We were told that we missed a Change of Therapy assessment, but we can’t be penalized for not completing a COT that would have raised our reimbursement, can we?
In a word, yes.
The RAI manual says COT is “…Required when the resident was receiving a sufficient level of rehabilitation therapy to qualify for an Ultra High, Very High, High, Medium, or Low Rehabilitation category and when the intensity of therapy (as indicated by the total reimbursable therapy minutes [RTM] delivered, and other therapy qualifiers such as number of therapy days and disciplines providing therapy) changes to such a degree that it would no longer reflect the RUG-IV classification and payment assigned for a given SNF resident based on the most recent assessment used for Medicare payment.”

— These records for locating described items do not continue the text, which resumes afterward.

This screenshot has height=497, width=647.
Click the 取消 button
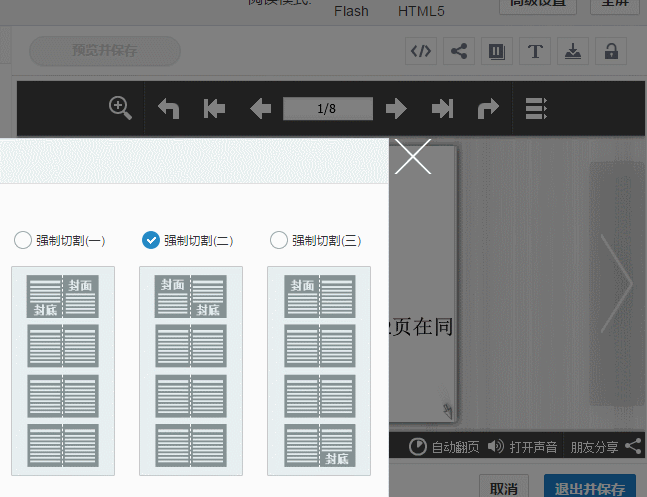(x=504, y=488)
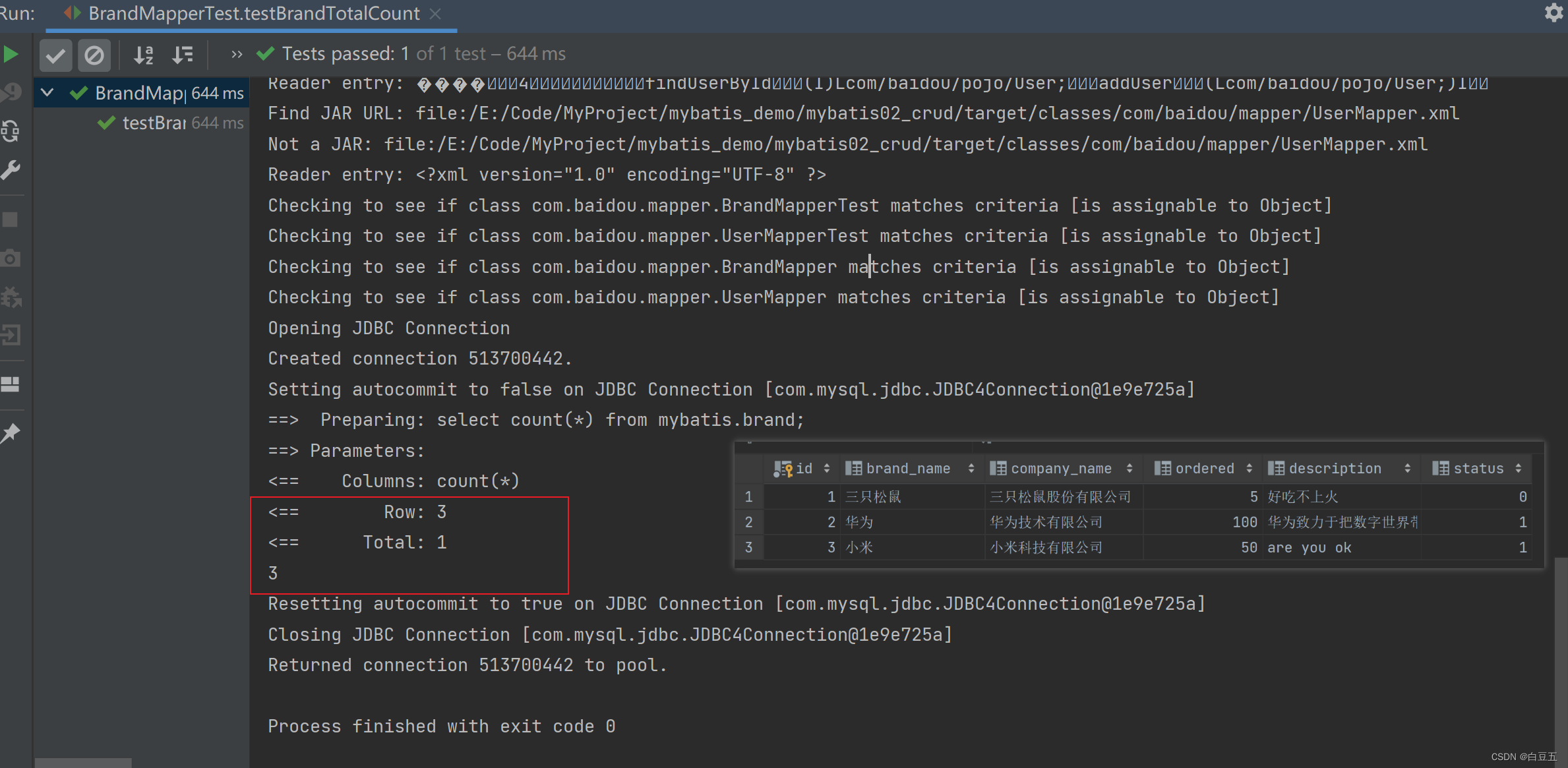Toggle Show Ignored tests button
Viewport: 1568px width, 768px height.
pos(94,55)
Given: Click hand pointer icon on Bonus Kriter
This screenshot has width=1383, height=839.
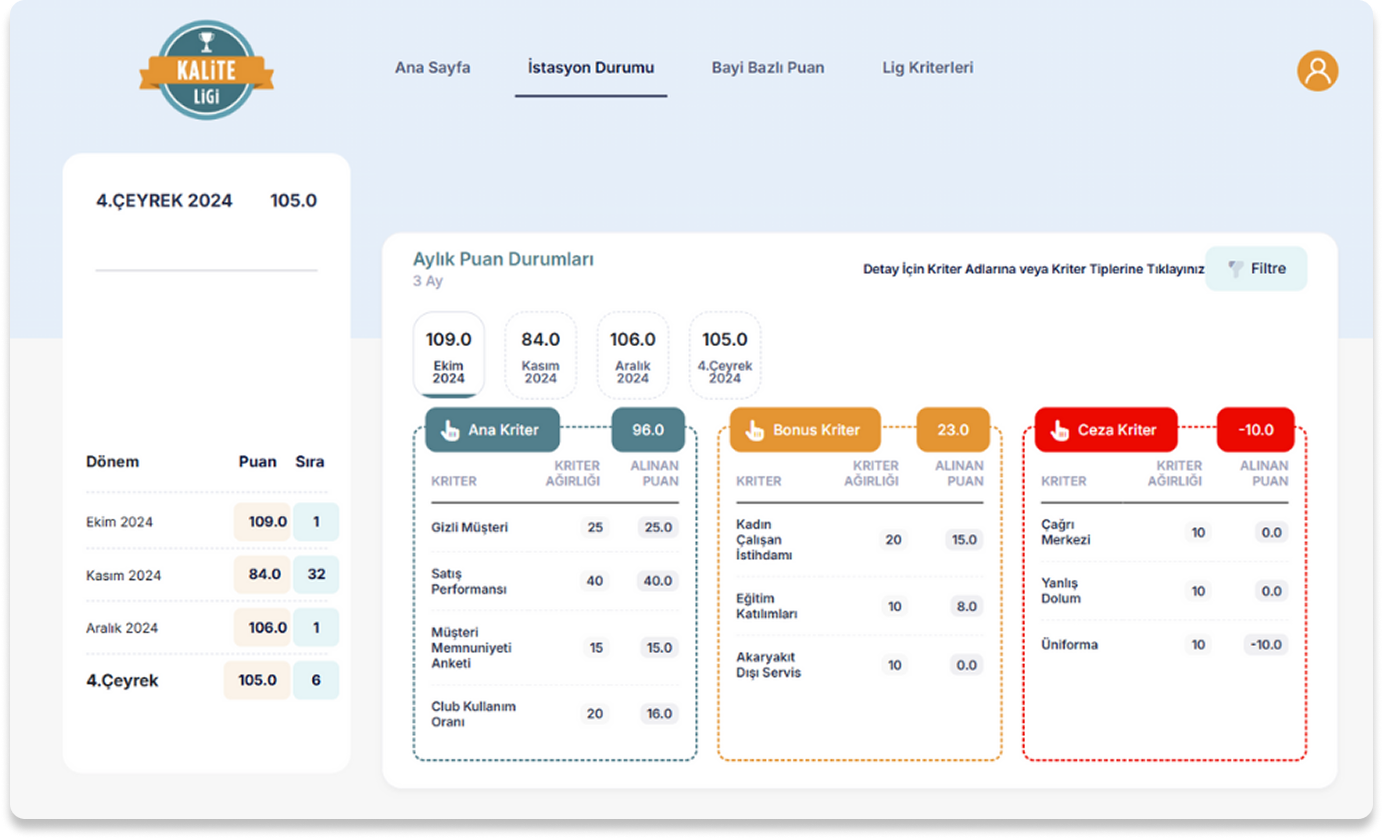Looking at the screenshot, I should (x=754, y=430).
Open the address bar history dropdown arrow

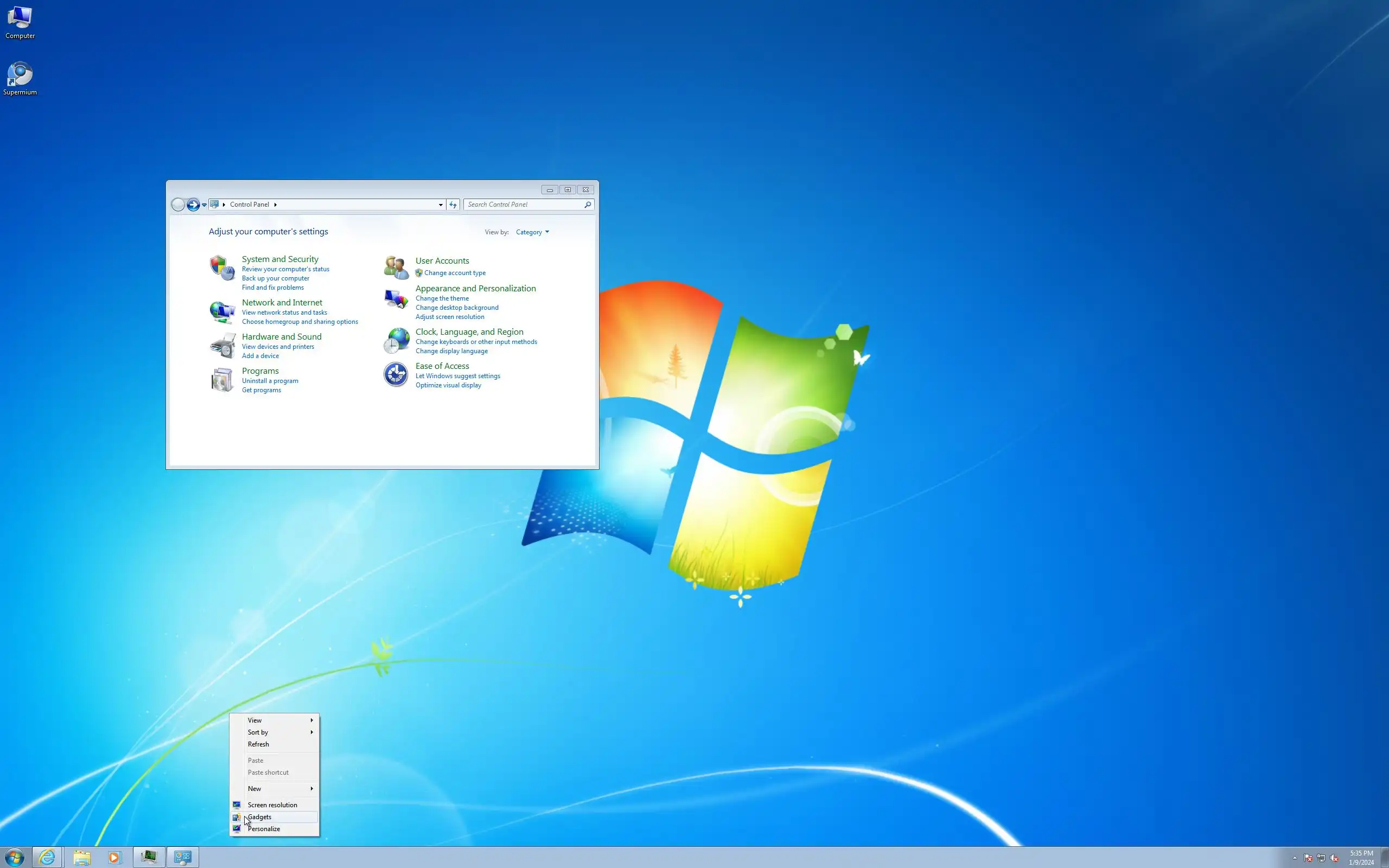tap(440, 205)
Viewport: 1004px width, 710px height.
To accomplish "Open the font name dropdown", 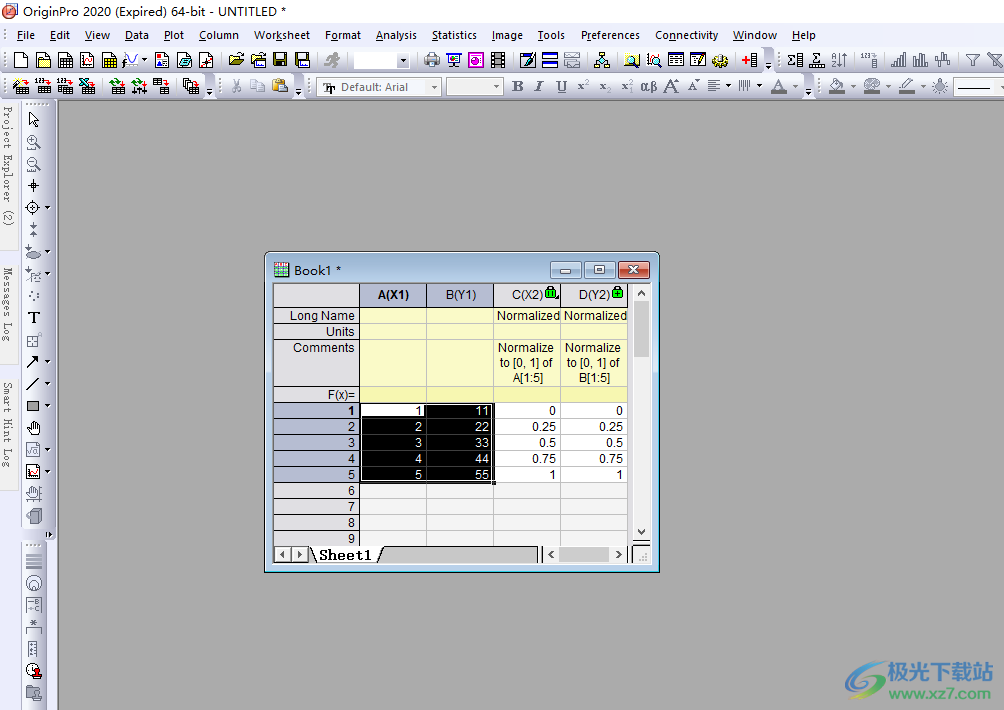I will [x=434, y=87].
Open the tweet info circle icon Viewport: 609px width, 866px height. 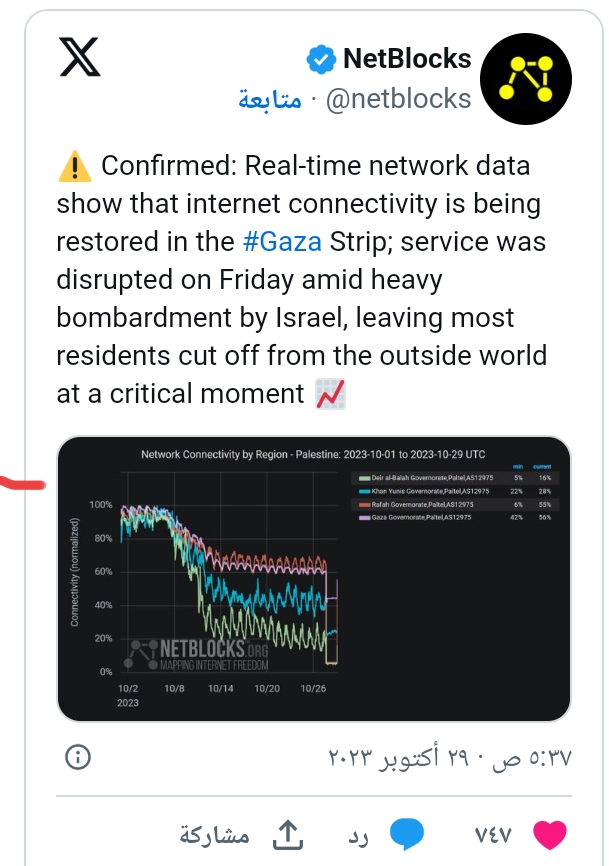point(76,756)
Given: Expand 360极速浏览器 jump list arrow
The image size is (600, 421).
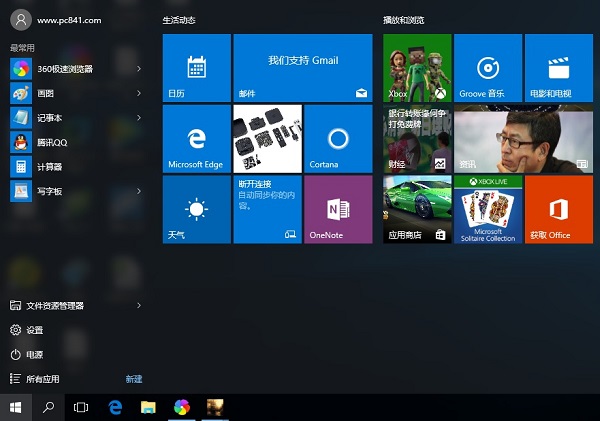Looking at the screenshot, I should tap(138, 69).
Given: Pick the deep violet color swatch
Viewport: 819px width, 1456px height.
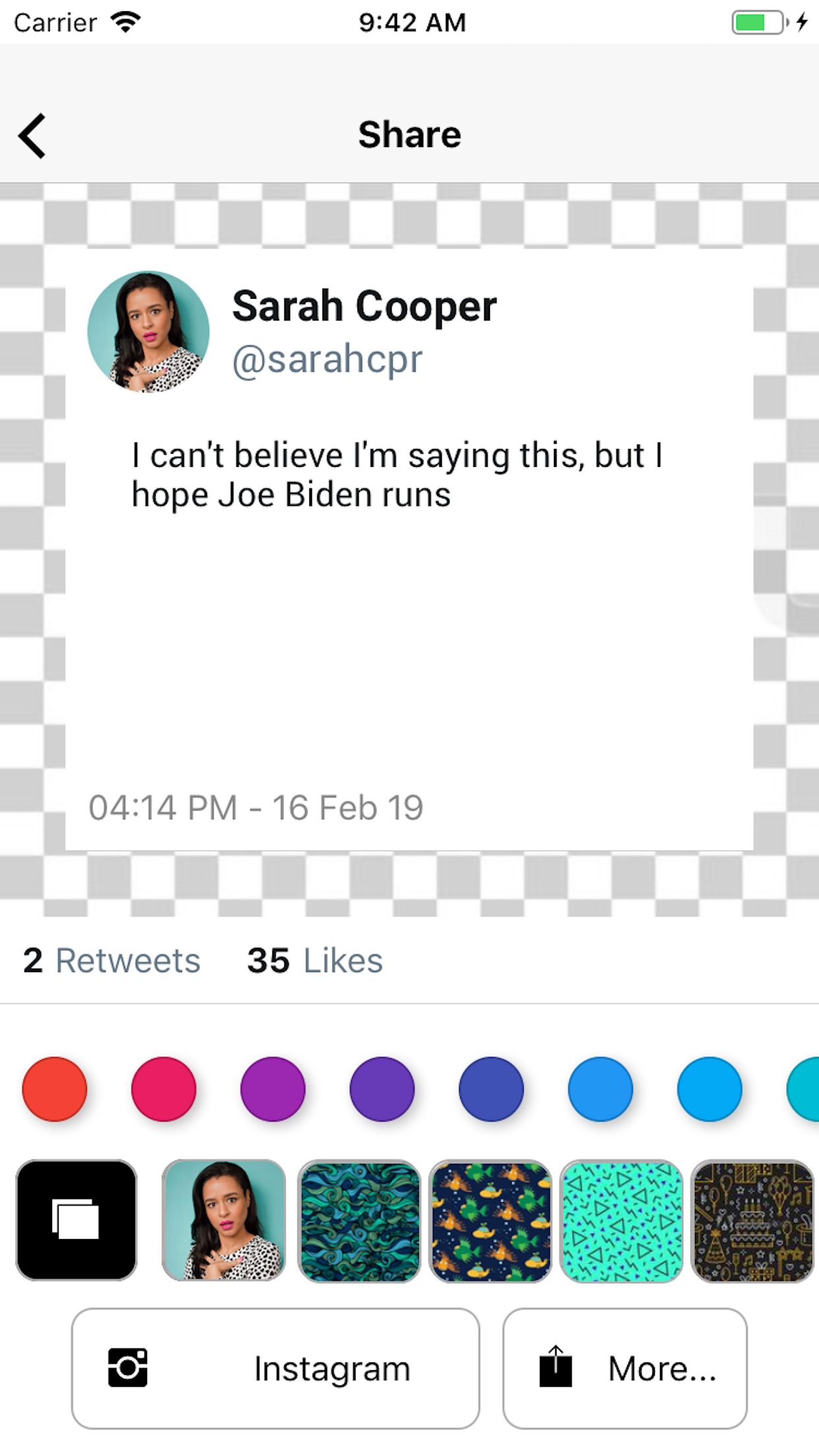Looking at the screenshot, I should tap(382, 1089).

A COT is required when the RUG level increases or decreases. If you do not complete a COT when required, you will be considered to have a late or missed assessment.
There can be financial ramifications. The RAI Manual notes: “If the SNF fails to set the ARD within the defined ARD window for a Medicare-required assessment, including the grace days, and the resident is still on Part A, the SNF must complete a late assessment. The ARD can be no earlier than the day the error was identified.”
This would result in no payment if the late COT were completed after an intervening payment assessment. A missed COT results in the same.
If your resident is still on Medicare A, you can bill the default rate for the days the COT would have paid for. If your resident is no longer on Medicare A, the days would be provider liable and you will receive no payment.